(Teleborsa) - Le prime stime sui pensionamenti, con effetto pratico 1° settembre 2022, dicono che quest’anno lasceranno il servizio oltre 30mila insegnanti, amministrativi e collaboratori scolastici, comprese alcune centinaia tra dirigenti scolastici e Dsga. Una parte di loro fruirà di “Quota 102”, introdotta eccezionalmente dopo l’addio a “Quota 100”, in attesa che il Governo approvi altre forme di pre-pensionamento: se la riduzione che comportano queste forme di uscita dal lavoro sono tollerabili, lo stesso non si può dire per “Opzione donna” che riduce l’assegno pensionistico anche del 35%, con tagli medi di 600 euro a lavoratrice. E nella scuola oltre l’81 per cento dei dipendenti è donna, con punte nel primo ciclo che superano nove lavoratori su dieci: donne che dopo i 60 anni dovrebbero lasciare il lavoro, ancora di più perché logorate da un contesto, quello scolastico, che come pochi altri assorbe energie, come confermato da diverse recenti testimonianze. Solo che continua a non essere associato a quello stress da lavoro correlato, che sulla carta sarebbe previsto dal decreto legislativo n. 81, del 9 aprile 2008, che ha dato attuazione all’articolo 1 della Legge 3 agosto 2007, n. 123 in materia di tutela della salute e della sicurezza nei luoghi di lavoro.
“Siamo di fronte a un ricatto bello e buono – tuona Marcello Pacifico, presidente nazionale Anief – perché per uscire dal lavoro qualche anno prima si va a penalizzare una vita di contributi previdenziali regolarmente pagati.
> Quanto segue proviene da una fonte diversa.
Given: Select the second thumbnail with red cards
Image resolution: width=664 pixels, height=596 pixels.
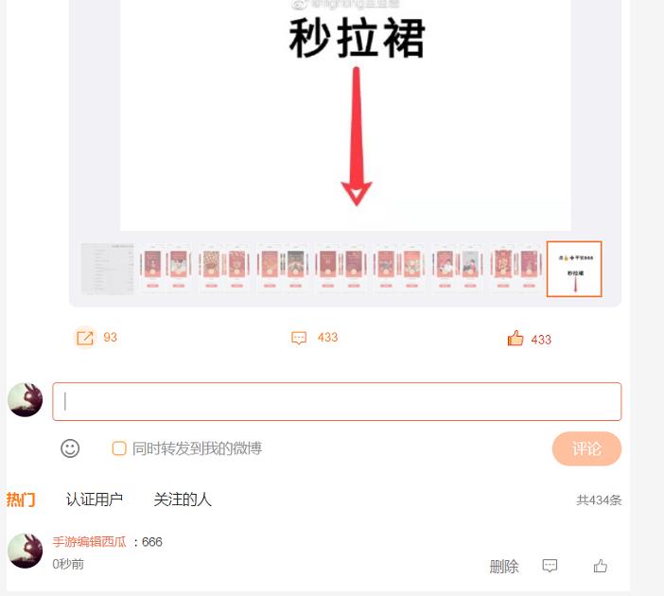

La verità è che alla fine allo Stato questa soluzione conviene, visto che qualche settimana fa ai sindacati è stata prospettata l’idea di introdurre ‘Opzione per tutti’, una sorta di ‘Opzione donna’ allargata e ritenuta come l’unica “flessibilità in uscita sostenibile per i conti pubblici”: una possibilità che, come sindacato, respingiamo senza se e senza ma, visto si tratterebbe di una toppa peggiore del buco, visto che docenti e Ata nemmeno percepiscono l’indennità di rischio biologico, invece assegnata ad altri comparti come quello sanitario.
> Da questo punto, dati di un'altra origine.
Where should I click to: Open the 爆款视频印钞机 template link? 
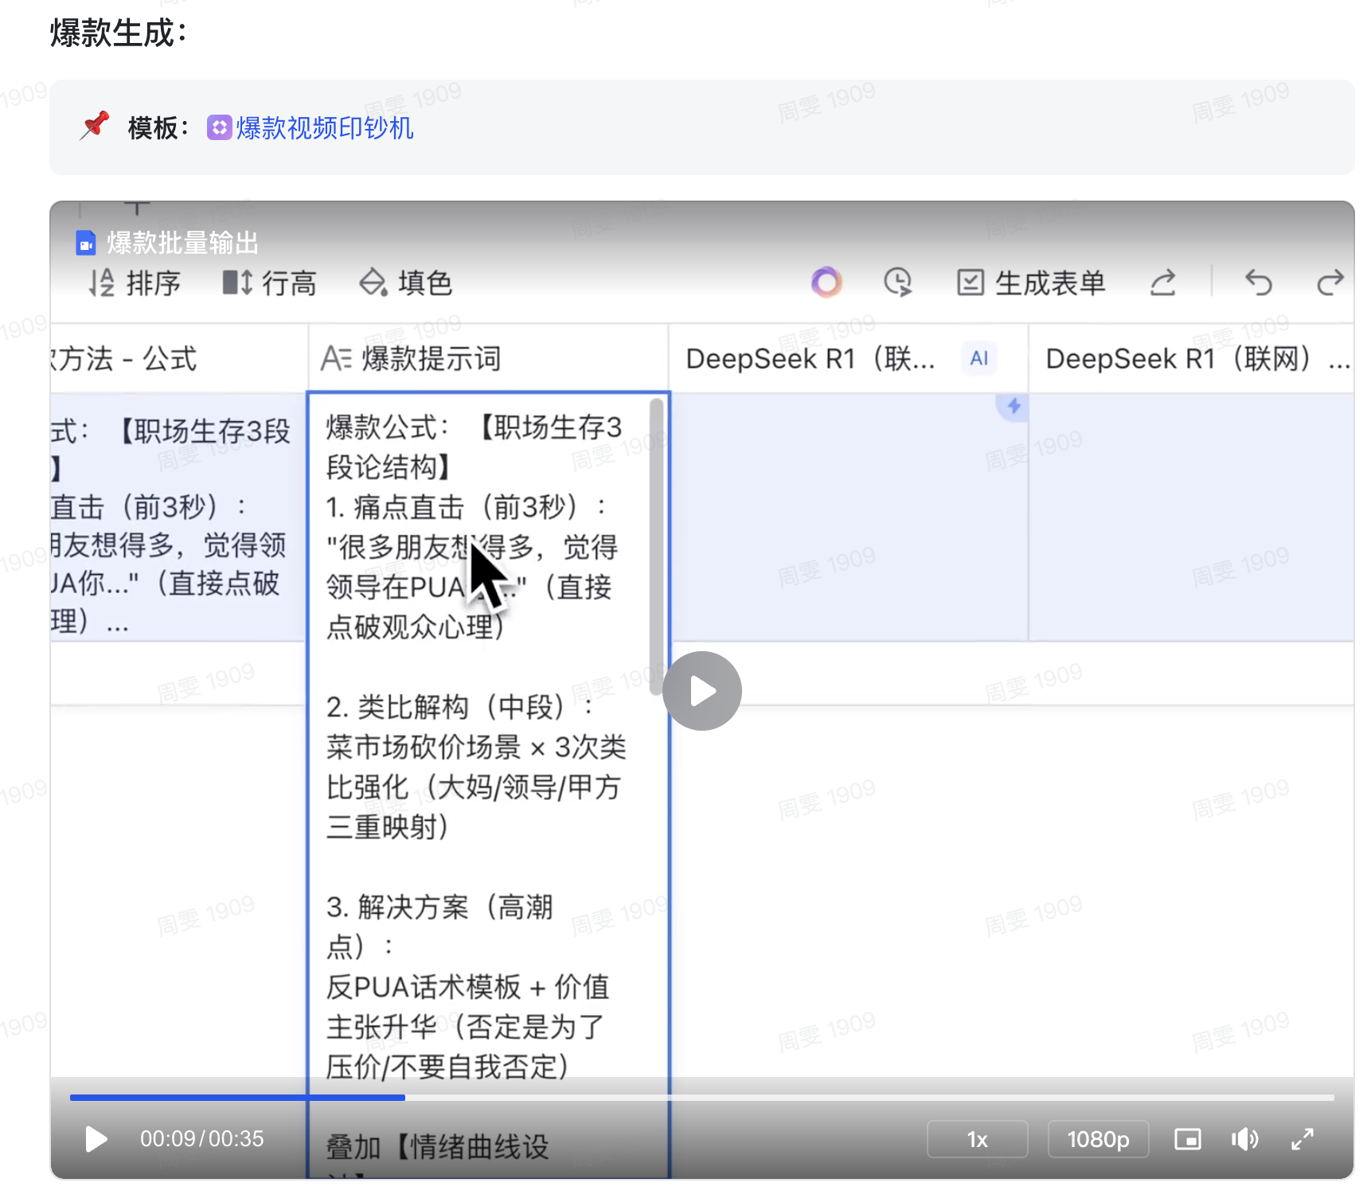click(x=324, y=127)
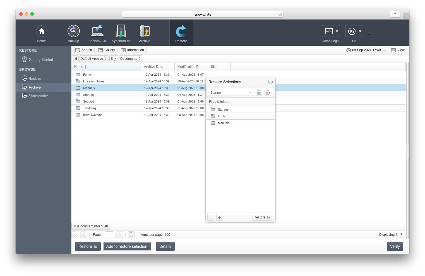Close the Restore Selections panel

coord(270,82)
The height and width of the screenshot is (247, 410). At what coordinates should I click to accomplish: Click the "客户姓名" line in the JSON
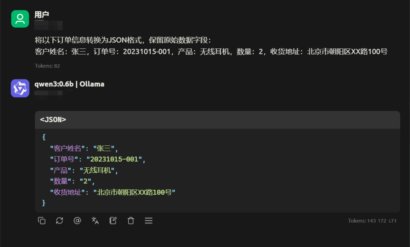[84, 149]
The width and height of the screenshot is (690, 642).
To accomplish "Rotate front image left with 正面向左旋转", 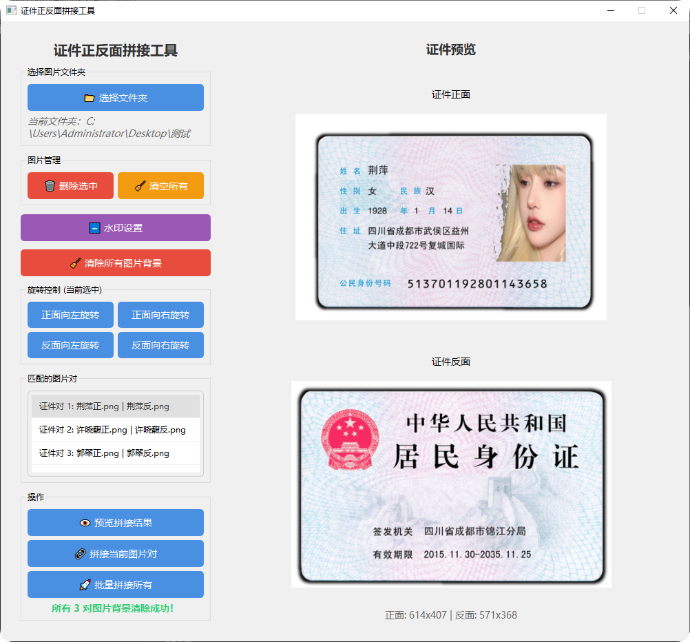I will 70,314.
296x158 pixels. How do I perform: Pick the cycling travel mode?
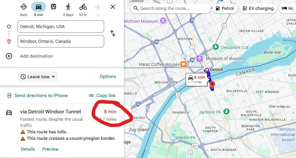(x=83, y=7)
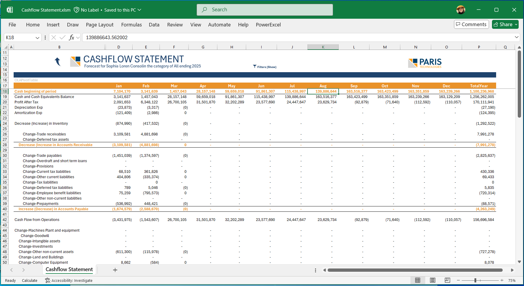Viewport: 524px width, 286px height.
Task: Click the user profile picture
Action: (461, 10)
“Quello che proponiamo con forza – continua Pacifico - è invece l’inclusione di tutte le professionalità scolastiche nella tabella nazionale delle categorie usuranti, considerando che proprio oggi la stampa specialistica ha scritto che in quella lista ci sono professionalità, come gli estetisti, che fino a prova contraria non comportano maggiori fatiche fisiche e mentali, ma soprattutto non detengono le percentuali riscontrate dai docenti per il burnout a cui sono sottoposti e che dopo i 60 anni si traduce in patologie più o meno gravi, anche tumorali. Per chi opera a scuola, continuiamo a chiederlo, la soluzione è prevedere l’inclusione nell’Ape Sociale, oppure gli stessi parametri dei dipendenti delle forze armate, più il riscatto gratuito della laurea”.